Os textos de Guilherme Pires aqui reunidos adentram nesse jogo de retóricas próprias ao Direito para subvertê-lo. Operador do Direito, ele convoca uma legião de autores estrangeiros ao campo para atacar o Direito Penal buscando uma filiação discursiva não apenas com o abolicionismo penal, mas também com os anarquismos ou com certa maneira de praticar a anarquia.
Partindo dos escritos de Edson Passetti e Louk Hulsman, dentre outros, mostra ao leitor que a lógica penal está muito além e muito aquém do castelo retórico que constitui o mundo jurídico. Se as soluções propostas pelo Direito Penal são naturalizadas de tal maneira que até seus críticos não conseguem escapar à ela, isso se devo ao fato dela estar incrustrada na linguagem corrente e especializada e, mais ainda, na educação de crianças.

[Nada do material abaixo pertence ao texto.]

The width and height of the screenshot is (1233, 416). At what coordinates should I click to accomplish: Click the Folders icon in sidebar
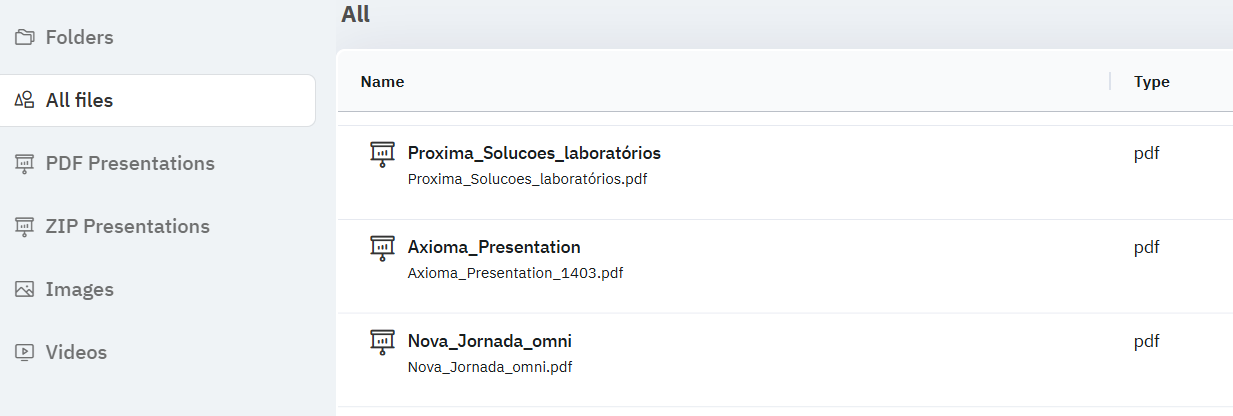point(25,38)
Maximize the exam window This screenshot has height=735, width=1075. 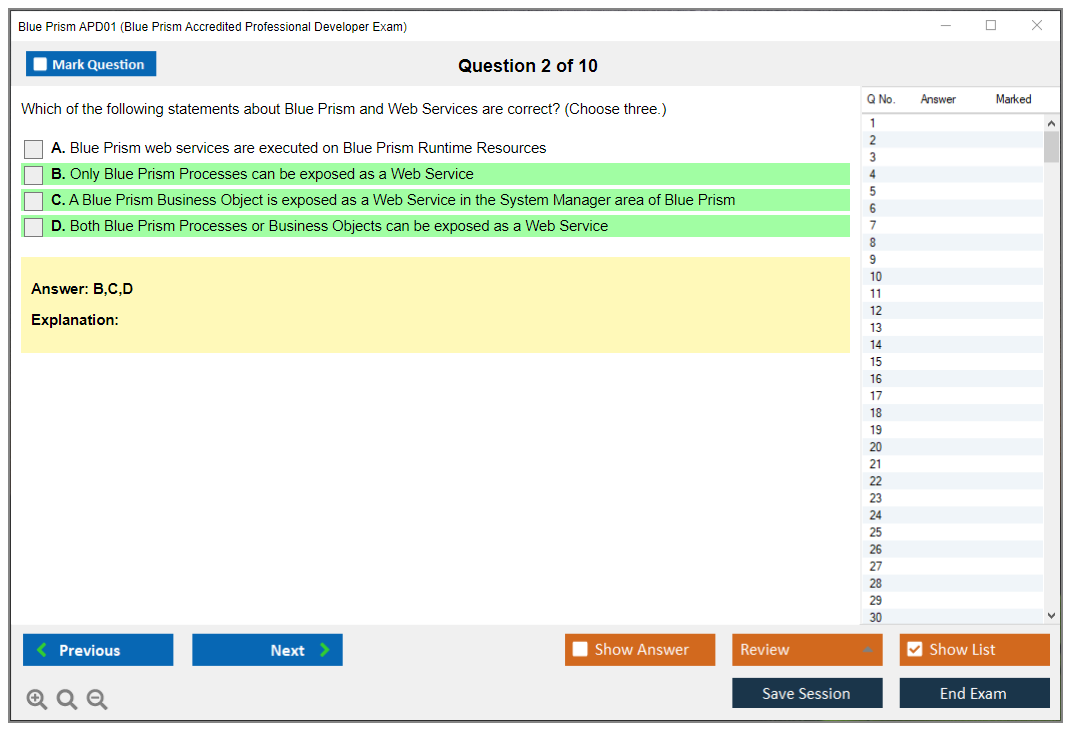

Como Guilherme Moreira Pires descobriu em suas leituras, que ele oferece aqui para um virtual leitor, antes do sistema penal, existe toda uma cultura punitiva, uma sociabilidade autoritária que deve ser abolida em nós, em cada um, em nossas relações. Só a abolição que tem um alvo como este é capaz de produzir, nas palavras que Pires toma emprestada do jargão deleuziano, linhas de fuga.
Conheci Guilherme Moreira Pires durante minha estada de quase três anos no Espírito Santo. Desde o primeiro encontro ele se mostrou um entusiasta do abolicionismo penal, esse campo menor da crítica ao Direito e proposição da abolição do Direto Penal, traduzindo esse entusiasmo em uma dedicação frenética à produção de textos como estes aqui reunidos, e à organização de eventos e encontros sempre muito animados.
Foi a partir daí que passei a notar um crescente interesse que uma nova geração de estudantes de Direito alimenta em relação ao abolicionismo penal. Que seus textos reunidos na forma de livro manduquem e ajudem a ampliar esse interesse. E que mesmo nesta ampliação, o abolicionismo penal se mantenha menor, como uma prática discursiva do combate e não seja capturado na retórica do conflito, ainda que essas idas e vindas, sejam contingentes das forças em luta.
A abolição do sistema penal não é uma utopia, um telos orientador que alimenta a crítica na contingência do presente. Como afirma Passetti, o abolicionismo penal é uma prática do presente, um estilo de vida. Por isso a abolição é possível hoje em mim, em você, em quem se dispor à urgência do combate e não se deixar levar pela sedução um tanto piegas da retórica.
REFERÊNCIAS
AUGUSTO, Acácio. Prefácio. Sobre idas e vindas de uma escrita: em busca da abolição possível. In: PIRES, Guilherme Moreira. Abolicionismos e Sociedades de Controle: entre aprisionamentos e monitoramentos. Florianópolis: Habitus, 2018.